Joe analyzes historical data for past athletic shoe promotions. He discovers a 20% discount during a summer sale led to a significant increase in sales. He uses this insight to recommend a similar discount strategy for the upcoming launch of the new running shoes, potentially boosting his sales volume forecast.
Joe discovers a slight price increase on a specific running shoe style during a previous season resulted in a minimal sales drop. This empowers him to recommend a strategic price point for the new running shoes, allowing him to predict not just volume but also potential revenue based on customer price sensitivity.
Joe encounters a competitor offering a free gift with purchase, which could lead to a short-term dip in sales for his company. This knowledge empowers him to be proactive, potentially recommending a counter-promotion to maintain market share and achieve his forecasted sales goals.
Now, to leverage all these data points and to do it fast, demand planners like Joe needs a platform that acts as his data refinery. He needs a system that can ingest information from various sources but, more importantly, ensure it’s clean, organized, and ready for analysis. Data modeling and machine learning capabilities would be a huge plus, allowing Joe to uncover hidden patterns and automate tasks for even faster insights.
This is where Planning in a Box comes in.
Planning in Box eliminates data headaches. It pulls data from multiple sources, cleans it for accuracy, and uses Gen AI to get you the answers you need – fast. This means planners spend less time finding the data or writing complex SQL queries.
Planning in a Box lets you create scenarios based on real-time or constantly updated data. It integrates with live data sources, ensuring your “what-if” scenarios for pricing, marketing, and competitor actions are based on the latest market conditions.
Planners typically rely on marketing teams or external data sources to understand customer segments. Planning in a Box automates this process using AI, saving the planner significant time and effort. It also goes beyond basic demographics, uncovering hidden segments based on real purchase behavior.
Traditional forecasting methods often rely on broad averages that can miss the nuances of different customer segments. Planning in a Box allows the planner to create forecasts that are tailored to each segment’s unique buying behavior. This reduces the risk of inaccurate forecasts and leads to a more realistic picture of future demand.
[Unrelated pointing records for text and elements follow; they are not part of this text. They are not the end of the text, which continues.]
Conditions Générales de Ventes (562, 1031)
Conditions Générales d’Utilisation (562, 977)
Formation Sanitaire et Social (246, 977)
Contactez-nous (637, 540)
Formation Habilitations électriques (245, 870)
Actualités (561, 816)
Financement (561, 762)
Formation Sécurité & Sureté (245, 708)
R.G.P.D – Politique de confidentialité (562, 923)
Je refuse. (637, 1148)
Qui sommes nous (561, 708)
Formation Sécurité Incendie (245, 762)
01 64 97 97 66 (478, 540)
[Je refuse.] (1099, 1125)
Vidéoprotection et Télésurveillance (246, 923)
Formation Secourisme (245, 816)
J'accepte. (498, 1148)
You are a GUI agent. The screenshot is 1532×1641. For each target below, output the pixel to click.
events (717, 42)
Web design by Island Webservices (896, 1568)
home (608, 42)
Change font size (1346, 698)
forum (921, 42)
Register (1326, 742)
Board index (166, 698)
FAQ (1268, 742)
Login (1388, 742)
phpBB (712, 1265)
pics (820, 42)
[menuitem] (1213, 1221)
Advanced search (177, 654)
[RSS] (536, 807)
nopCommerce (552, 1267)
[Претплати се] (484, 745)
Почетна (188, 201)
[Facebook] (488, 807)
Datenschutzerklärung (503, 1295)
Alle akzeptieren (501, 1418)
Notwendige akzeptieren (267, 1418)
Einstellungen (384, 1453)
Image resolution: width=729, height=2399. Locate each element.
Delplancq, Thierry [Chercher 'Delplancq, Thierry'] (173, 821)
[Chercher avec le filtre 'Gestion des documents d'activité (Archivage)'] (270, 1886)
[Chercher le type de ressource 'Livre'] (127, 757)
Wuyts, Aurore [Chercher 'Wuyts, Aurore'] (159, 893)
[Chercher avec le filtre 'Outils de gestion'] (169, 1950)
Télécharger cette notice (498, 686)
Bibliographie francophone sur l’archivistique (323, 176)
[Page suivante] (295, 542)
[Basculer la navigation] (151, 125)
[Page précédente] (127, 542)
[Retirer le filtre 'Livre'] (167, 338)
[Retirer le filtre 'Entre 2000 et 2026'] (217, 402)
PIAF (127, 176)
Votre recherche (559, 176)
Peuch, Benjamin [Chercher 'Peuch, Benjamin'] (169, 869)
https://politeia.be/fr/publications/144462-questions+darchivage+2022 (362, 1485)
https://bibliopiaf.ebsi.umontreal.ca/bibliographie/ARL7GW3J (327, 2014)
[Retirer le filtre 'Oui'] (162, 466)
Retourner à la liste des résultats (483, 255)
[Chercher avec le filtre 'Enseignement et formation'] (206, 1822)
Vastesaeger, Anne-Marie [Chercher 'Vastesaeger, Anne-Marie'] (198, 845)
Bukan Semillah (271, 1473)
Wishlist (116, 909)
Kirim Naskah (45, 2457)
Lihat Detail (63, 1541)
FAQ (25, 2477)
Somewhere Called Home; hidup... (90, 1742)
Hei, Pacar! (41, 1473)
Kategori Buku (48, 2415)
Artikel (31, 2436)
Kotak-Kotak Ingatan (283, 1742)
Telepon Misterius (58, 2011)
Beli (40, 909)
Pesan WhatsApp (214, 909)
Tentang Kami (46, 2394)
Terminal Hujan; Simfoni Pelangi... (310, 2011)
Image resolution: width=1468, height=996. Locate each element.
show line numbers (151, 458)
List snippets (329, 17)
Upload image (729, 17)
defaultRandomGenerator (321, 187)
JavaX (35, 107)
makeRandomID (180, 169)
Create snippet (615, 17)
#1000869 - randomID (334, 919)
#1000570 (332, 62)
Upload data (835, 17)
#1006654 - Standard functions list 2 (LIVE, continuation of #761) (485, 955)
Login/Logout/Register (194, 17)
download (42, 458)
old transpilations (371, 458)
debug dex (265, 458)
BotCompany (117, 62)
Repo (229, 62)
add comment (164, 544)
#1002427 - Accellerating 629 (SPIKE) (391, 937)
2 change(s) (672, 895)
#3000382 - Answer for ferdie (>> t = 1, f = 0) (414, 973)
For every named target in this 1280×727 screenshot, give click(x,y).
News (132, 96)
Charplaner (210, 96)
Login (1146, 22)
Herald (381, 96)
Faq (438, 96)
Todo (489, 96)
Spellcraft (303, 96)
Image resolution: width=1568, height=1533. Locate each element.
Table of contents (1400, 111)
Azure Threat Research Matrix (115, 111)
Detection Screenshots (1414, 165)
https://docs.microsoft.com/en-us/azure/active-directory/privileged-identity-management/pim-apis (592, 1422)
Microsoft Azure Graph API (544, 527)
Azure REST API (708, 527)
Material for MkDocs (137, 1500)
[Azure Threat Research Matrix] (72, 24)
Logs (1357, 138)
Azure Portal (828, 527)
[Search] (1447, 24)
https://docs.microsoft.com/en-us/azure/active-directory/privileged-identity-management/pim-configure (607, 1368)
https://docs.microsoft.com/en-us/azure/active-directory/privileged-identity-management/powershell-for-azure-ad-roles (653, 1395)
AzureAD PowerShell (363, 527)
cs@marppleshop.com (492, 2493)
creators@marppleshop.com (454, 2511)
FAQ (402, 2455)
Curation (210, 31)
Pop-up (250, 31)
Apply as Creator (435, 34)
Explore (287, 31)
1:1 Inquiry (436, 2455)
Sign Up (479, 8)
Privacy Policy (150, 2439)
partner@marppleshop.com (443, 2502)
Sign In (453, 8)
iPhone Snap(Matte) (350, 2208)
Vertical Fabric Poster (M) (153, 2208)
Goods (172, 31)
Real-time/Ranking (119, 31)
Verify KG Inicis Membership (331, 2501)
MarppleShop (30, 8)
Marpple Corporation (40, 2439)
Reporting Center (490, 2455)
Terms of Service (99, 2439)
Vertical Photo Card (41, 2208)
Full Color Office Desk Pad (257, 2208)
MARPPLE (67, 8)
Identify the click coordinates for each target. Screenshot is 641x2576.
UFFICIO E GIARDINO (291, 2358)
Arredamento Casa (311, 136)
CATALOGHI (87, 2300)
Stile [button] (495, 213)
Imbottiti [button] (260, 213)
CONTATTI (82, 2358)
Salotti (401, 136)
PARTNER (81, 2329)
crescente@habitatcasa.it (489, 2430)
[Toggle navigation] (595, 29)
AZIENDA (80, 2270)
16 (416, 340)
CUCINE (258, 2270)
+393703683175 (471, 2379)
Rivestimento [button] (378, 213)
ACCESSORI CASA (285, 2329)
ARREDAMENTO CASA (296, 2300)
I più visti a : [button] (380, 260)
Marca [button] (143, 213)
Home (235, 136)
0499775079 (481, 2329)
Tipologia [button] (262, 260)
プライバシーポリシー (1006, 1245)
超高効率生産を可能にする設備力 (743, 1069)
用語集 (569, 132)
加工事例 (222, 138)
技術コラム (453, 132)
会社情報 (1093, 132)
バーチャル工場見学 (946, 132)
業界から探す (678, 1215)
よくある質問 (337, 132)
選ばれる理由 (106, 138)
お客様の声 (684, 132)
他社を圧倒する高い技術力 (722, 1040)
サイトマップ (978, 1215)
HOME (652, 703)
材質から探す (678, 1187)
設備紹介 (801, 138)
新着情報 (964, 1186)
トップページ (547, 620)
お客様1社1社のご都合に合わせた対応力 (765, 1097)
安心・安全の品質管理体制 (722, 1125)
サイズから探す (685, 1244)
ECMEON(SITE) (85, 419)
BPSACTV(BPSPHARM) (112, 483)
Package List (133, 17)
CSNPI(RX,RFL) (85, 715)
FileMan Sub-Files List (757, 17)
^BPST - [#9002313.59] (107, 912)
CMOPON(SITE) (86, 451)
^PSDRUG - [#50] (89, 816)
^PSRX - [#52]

Planning in a Box uses AI to complement your work, not replace it. You can see the data behind the AI insights, adjust the models to fit your specific needs, and slice and dice the data further for deeper exploration.
Planning in a Box slices through the usual hassles of data transformation. If you’re currently using SAP IBP for forecasts, for example, it will quickly connect with it, enabling features such as advanced analytics, real-time scenario planning, and integration with external datasets—capabilities that may not be as accessible or available with IBP. And it’s just as compatible with any other forecasting tool you might be using.